Peroxisome proliferator-activated receptor-γ protects against vascular aging

Modrick ML, Kinzenbaw DA, Chu Y, Sigmund CD, Faraci FM. Peroxisome proliferator-activated receptor-gamma protects against vascular aging. Am J Physiol Regul Integr Comp Physiol 302: R1184-R1190, 2012. First published March 28, 2012; doi:10.1152/ajpregu.00557.2011.-Vascular disease occurs commonly during aging. Carotid artery and cerebrovascular disease are major causes of stroke and contributors to dementia.
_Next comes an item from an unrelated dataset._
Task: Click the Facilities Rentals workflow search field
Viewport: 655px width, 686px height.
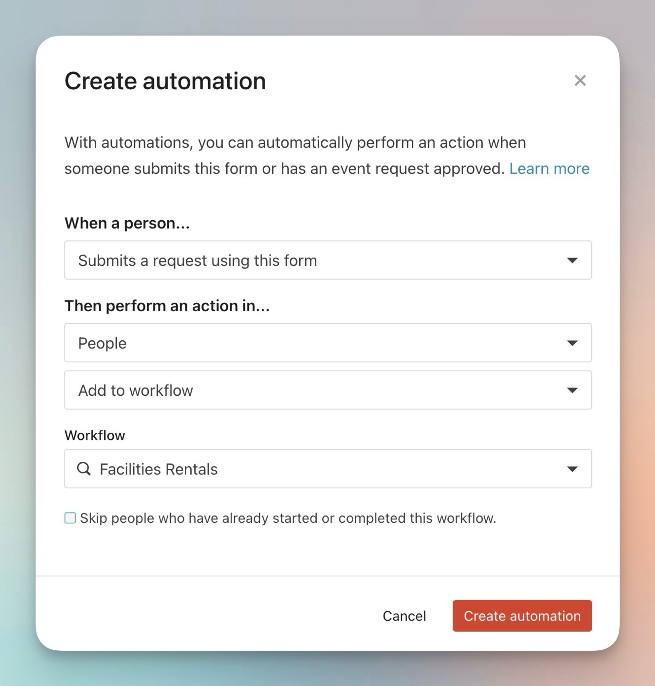Action: (x=314, y=469)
Recent evidence suggests that peroxisome proliferator-activated receptor-gamma (PPAR gamma) may play a protective role in the vasculature, but the potential importance of PPAR gamma in vascular aging is unknown. To examine the hypothesis that PPAR gamma normally protects against vascular aging, we studied heterozygous knockin mice expressing a human dominant-negative mutation in PPAR gamma (P465L, designated L/+). Endothelial dysfunction, a major contributor to vascular disease, was studied using carotid arteries from adult (8 +/- 1 mo) and old (24 +/- 1 mo) L/+ mice and wild-type littermates. In arteries from wild-type mice, responses to the endothelium-dependent agonist ACh were similar in adult and old wild-type mice but were reduced by similar to 50% in old L/+ mice (n = 7-10, P < 0.05). Impaired responses in arteries from old L/+ mice were restored to normal by a scavenger of superoxide. Relaxation of arteries to nitroprusside (an NO donor) was similar in all groups. Contraction of arteries to U46619 was not affected by age or genotype, while maximal responses to endothelin-1 were reduced with age in both wild-type and L/+ mice. Vascular expression (mRNA) of the catalytic component of NADPH oxidase (Nox2) was not altered in wild-type mice but was increased significantly in old L/+ mice. These findings provide the first evidence that interference with PPAR gamma function accelerates vascular aging, suggesting a novel role for PPAR gamma in protecting against age-induced oxidative stress and endothelial dysfunction.